→ **SELECTION**
####################
Thermosetting compound:
(1) “Epicoat 828US” manufactured by Mitsubishi Chemical Corporation, epoxy compound (2) “DL-92” manufactured by Meiwa Kasei Co., Ltd., phenol novolac compound

Thermosetting agent:
(1) “Dicyandiamide” manufactured by Tokyo Chemical Industry Co., Ltd.
(2) “2MZA-PW” manufactured by Shikoku Kasei Kogyo Co., Ltd., isocyanuric modified solid dispersion type imidazole

First inorganic particles:
(1) “PTX60S” manufactured by Momentive
(2) “PT350” manufactured by Momentive
(3) “CTS7M” manufactured by Saint-Gobain
(4) Inorganic particles 1
(5) Inorganic particles 5
(6) Inorganic particles 6

Second inorganic particles (including alternatives):
(1) Inorganic particles 1
(2) Inorganic particles 2
(3) Inorganic particles 3
(4) Inorganic particles 4
(5) “AC6091” manufactured by Momentive
(6) “CTS7M” manufactured by Saint-Gobain
(7) Inorganic particles 6

Method for producing “inorganic particles 1”:
Boron nitride primary particles having an average major axis of 7.2 μm and an aspect ratio of 5.3 were produced by agglomeration by a spray drying method so that the porosity was 44% and the average particle size was 40 μm. The porosity was measured with a mercury porosimeter, and the porosity when only the voids of 5 μm or less were used as the intraparticle voids was calculated.
####################
→ **TASKS**
A. In the materials list, what average particle size did the spray drying give inorganic particles 1?
B. List every manufacturer named in the materials list.
C. Continue the materials list from its last sentence.

Stored records
####################
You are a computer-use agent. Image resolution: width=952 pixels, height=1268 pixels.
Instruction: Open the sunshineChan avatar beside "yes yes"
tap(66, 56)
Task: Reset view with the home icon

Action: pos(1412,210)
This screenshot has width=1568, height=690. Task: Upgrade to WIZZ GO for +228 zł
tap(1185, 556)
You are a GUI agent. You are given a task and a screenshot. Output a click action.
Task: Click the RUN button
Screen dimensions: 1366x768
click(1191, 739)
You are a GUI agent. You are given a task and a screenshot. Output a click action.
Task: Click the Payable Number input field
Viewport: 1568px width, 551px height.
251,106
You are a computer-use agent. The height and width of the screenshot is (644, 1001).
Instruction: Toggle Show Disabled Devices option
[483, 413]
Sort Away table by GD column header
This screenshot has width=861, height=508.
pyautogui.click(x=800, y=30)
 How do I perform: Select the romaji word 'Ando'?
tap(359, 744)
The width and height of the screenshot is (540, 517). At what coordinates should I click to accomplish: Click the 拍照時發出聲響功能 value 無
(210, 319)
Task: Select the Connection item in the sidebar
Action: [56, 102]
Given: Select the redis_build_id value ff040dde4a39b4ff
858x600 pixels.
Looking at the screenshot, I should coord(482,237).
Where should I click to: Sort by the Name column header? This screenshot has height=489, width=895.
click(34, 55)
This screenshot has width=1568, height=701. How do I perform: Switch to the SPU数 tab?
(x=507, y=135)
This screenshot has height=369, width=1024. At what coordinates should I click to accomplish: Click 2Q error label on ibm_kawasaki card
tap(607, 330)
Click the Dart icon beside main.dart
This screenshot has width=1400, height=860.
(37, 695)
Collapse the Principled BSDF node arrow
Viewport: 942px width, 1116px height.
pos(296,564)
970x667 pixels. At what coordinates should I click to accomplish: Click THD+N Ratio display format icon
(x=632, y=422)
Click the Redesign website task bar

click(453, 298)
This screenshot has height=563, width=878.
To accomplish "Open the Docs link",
####################
→ **RESPONSE LIST**
A. 40 μm

B. Mitsubishi Chemical Corporation, Meiwa Kasei Co., Ltd., Tokyo Chemical Industry Co., Ltd., Shikoku Kasei Kogyo Co., Ltd., Momentive, Saint-Gobain

C.
  The porosity was measured as follows.

Measuring method of porosity:
Using a mercury porosimeter “pore master 60” manufactured by QUANTACHROME, the cumulative amount of mercury intrusion was measured against the pressure applied by the mercury intrusion method. 0.2 to 0.3 g of boron nitride aggregated particles were weighed and measured in a low pressure mode and a high pressure mode. From the obtained data, a distribution curve indicating the pore volume per unit section of the pore diameter was obtained. Based on the distribution curve, a value (V) obtained by subtracting interparticle voids from all voids was calculated. From the distribution curve, voids having a pore diameter of 5 μm or more were defined as interparticle voids. Using the density of the boron nitride particles (ρ = 2.34) of the primary particles, the porosity (ε) can be expressed by the following equation.

  ε = V (V + (1 / ρ)) × 100

  The porosity was calculated by substituting the obtained value of V into the above formula.

Method for producing “inorganic particles 2”:
Boron nitride primary particles having an average major axis of 6.5 μm and an aspect ratio of 6.1 were produced by agglomeration by a spray drying method so that the porosity was 39% and the average particle size was 30 μm.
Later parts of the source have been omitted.